### REQUIRED WORK
Rewrite the data below, replacing every "GUI agent" with "screen assistant" and changing nothing else. Omit the pictures.

· · · ·

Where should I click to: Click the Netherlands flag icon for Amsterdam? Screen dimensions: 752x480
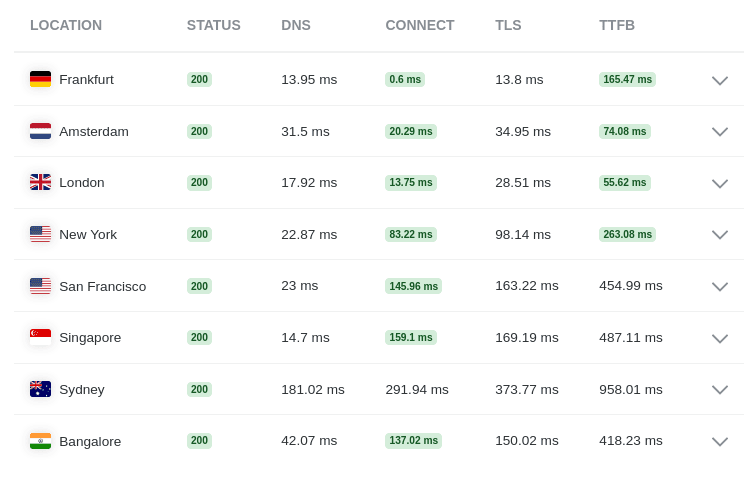pos(40,131)
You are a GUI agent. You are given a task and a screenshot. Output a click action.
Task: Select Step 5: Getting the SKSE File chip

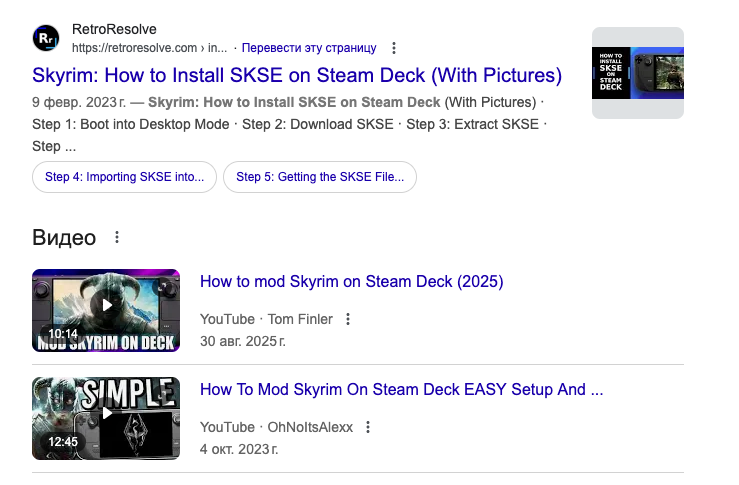pos(320,177)
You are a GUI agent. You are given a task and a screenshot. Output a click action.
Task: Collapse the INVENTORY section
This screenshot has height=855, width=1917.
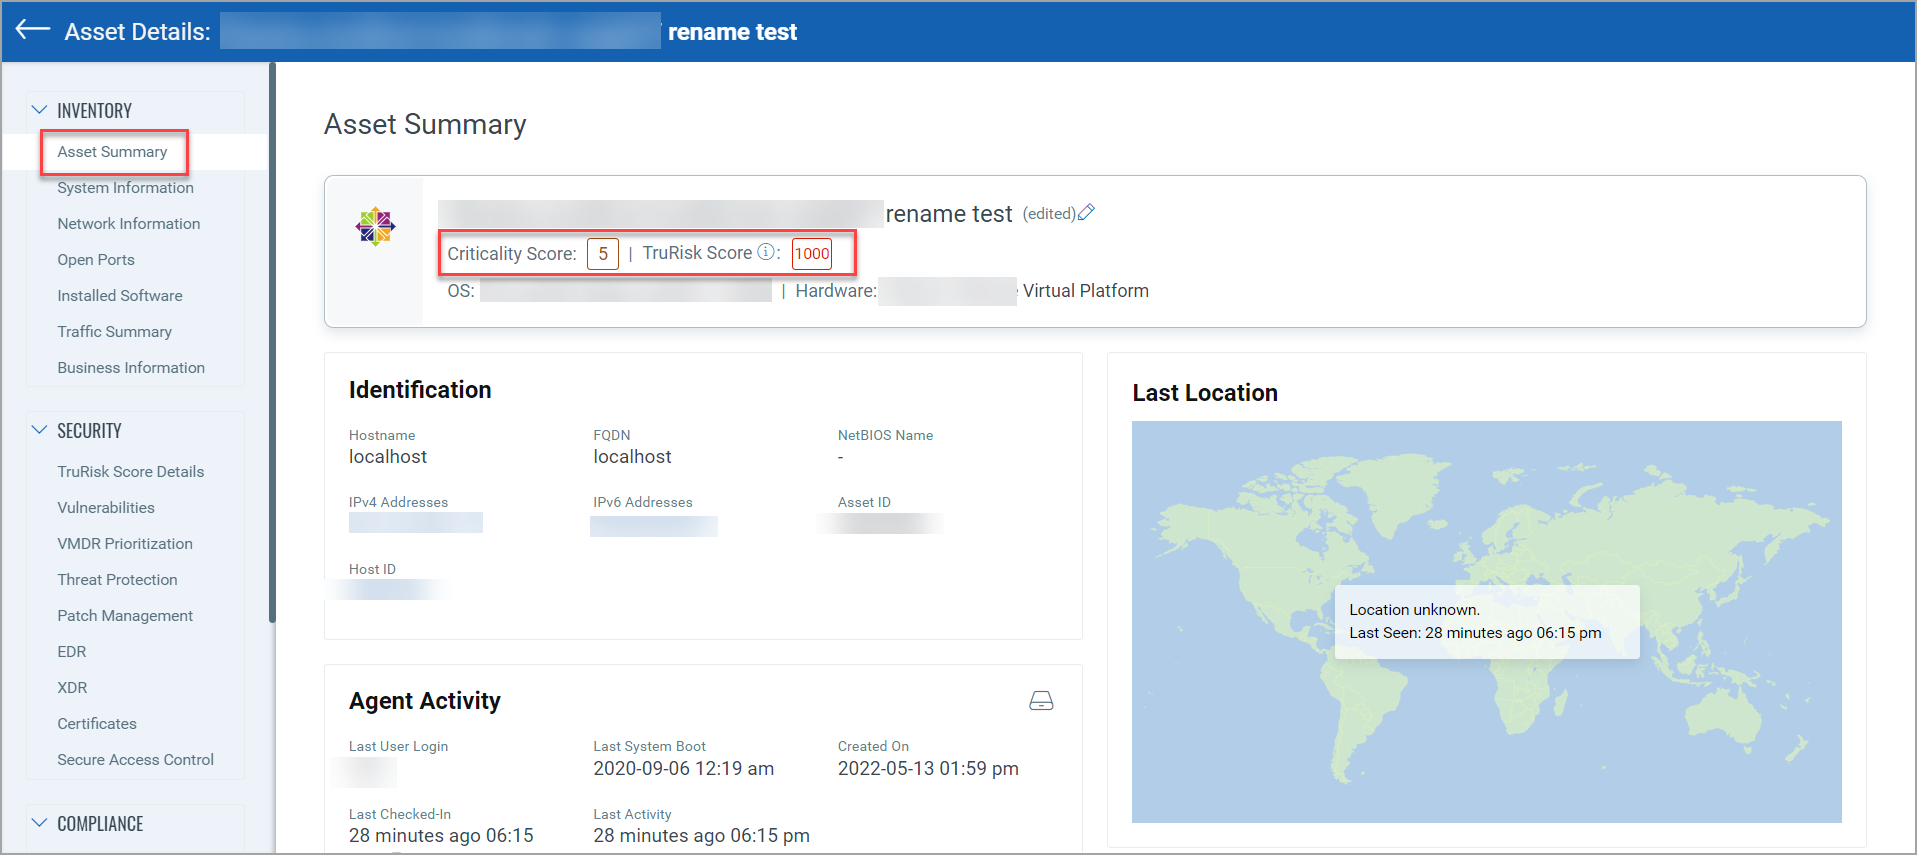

· · · ·

### RESULT BELOW
Where should I click to: Click the Netherlands flag icon for Amsterdam? Screen dimensions: 752x480
pos(40,131)
You are a screen assistant. You are given a task and a screenshot. Output a click action.
Task: Select Step 5: Getting the SKSE File chip

pos(320,177)
You are a screen assistant. You are given a task and a screenshot. Output a click action.
Task: Collapse the INVENTORY section
This screenshot has height=855, width=1917.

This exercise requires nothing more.